Knights jousting on real horses while you eat a four-course feast with your hands — Medieval Times is genuine theatrical spectacle. The horses are real Andalusians, the swordplay is trained choreography, and the crowd participation (cheering for your knight's colour) makes it irresistibly fun regardless of age. A classic Toronto family experience.
Neighbourhood: Exhibition Place · Address: Medieval Times Castle, 1 Austin Terrace, Exhibition Place, Toronto, ON · Hours: Typically Fri–Sun evenings + select weeknights — check medievaltimes.com
Why Visit
You get to eat a feast with your hands while live horses, sword fights, and fully-armored knights put on an actual medieval tournament right in front of you. The immersive audience participation means you’re part of the action, not just a spectator.
What Makes It Unique
It’s Toronto’s only dinner theatre with real Andalusian horses and stunt choreography performed in-the-round. Unlike other dinner shows, the combination of full-scale jousting, detailed costuming, and surprisingly well-rehearsed combat sets it apart. You won't find another spot where cheering for your 'team' actually matters to the story.
If you want one of those very Toronto family outings that somehow manages to be ridiculous, theatrical, and genuinely exciting all at once, go to Medieval Times at Exhibition Place. It’s dinner and a live tournament inside a castle-like arena, and yes, it’s exactly what it sounds like: knights in full costume charging at each other on real horses while you tear into a four-course meal with your hands. It should feel cheesy. It does feel cheesy. And then five minutes later you’re yelling for your knight like your reputation depends on it.
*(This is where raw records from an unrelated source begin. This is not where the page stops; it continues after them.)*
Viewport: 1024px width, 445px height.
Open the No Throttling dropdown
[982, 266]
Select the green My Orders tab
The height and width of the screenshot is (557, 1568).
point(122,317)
The whole thing works because they commit completely. You’re seated in a section assigned a knight’s colour, given a paper crown, and from that point on the crowd turns into a pack of loud loyalists. Kids get into it instantly, but honestly adults are often just as worked up by the second joust. There’s something about being in that arena, hearing hooves thunder past, and watching sparks fly from sword fights that bypasses your inner cynic.
The horses are the real stars at first. Medieval Times uses beautiful Andalusians, and they’re not just background decoration. They rear, pivot, charge, and perform precise dressage moves with an elegance that’s kind of surprising when you’re also holding half a roasted chicken. Before the main tournament, there’s falconry and horsemanship on display, which gives the evening a bit more texture than just nonstop combat. Then the competition ramps up: jousting, swordplay, staged rivalries, dramatic entrances, the whole thing. The fighting is choreographed, of course, but it’s done well enough that it feels exciting rather than corny.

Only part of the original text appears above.